• [PROBLEM DETAILS]: Pick out every line below that contains the word "Select" and copy each one in full.
━━━━━ GIVEN ENTRIES
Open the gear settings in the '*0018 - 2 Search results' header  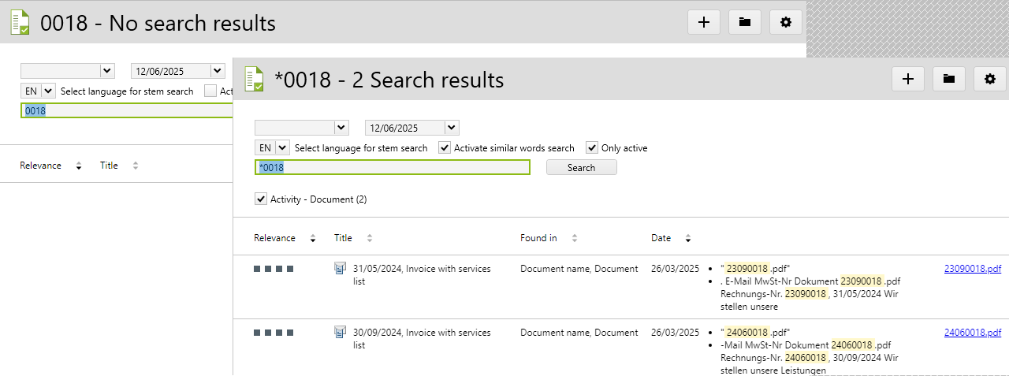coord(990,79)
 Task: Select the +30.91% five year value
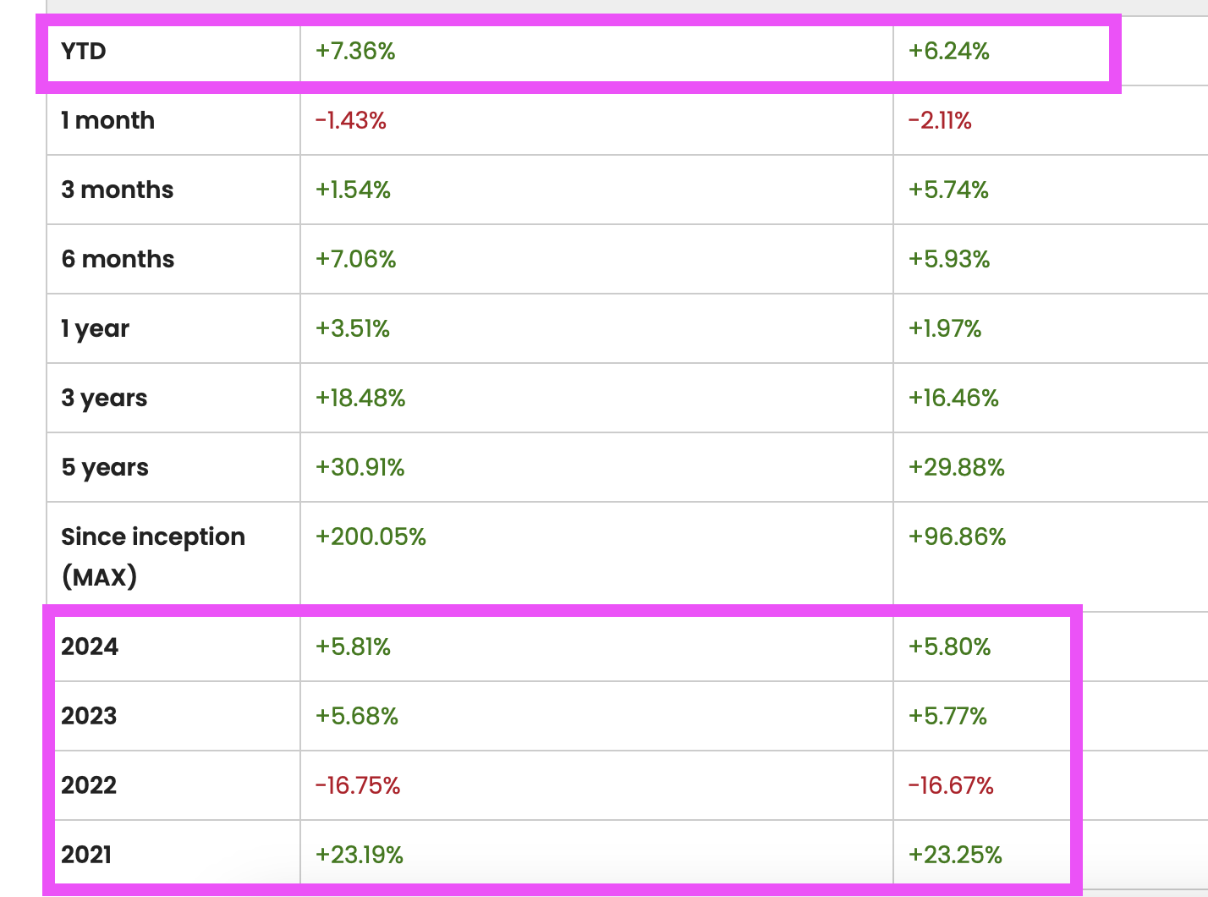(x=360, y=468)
━━━━━━━━━━
━━━━━ GIVEN ENTRIES
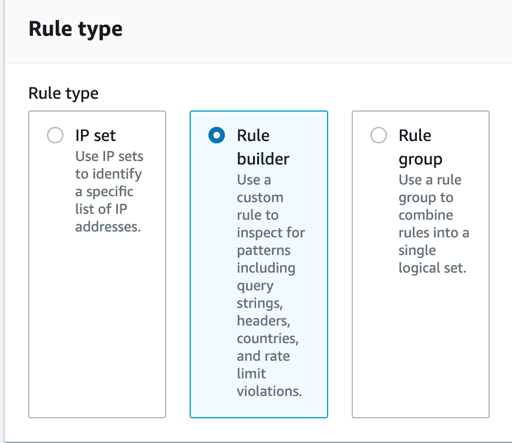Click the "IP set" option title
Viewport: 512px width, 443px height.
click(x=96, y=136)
━━━━━━━━━━
• [RESPONSE TO THE EXERCISE]:
 Task: Select the +30.91% five year value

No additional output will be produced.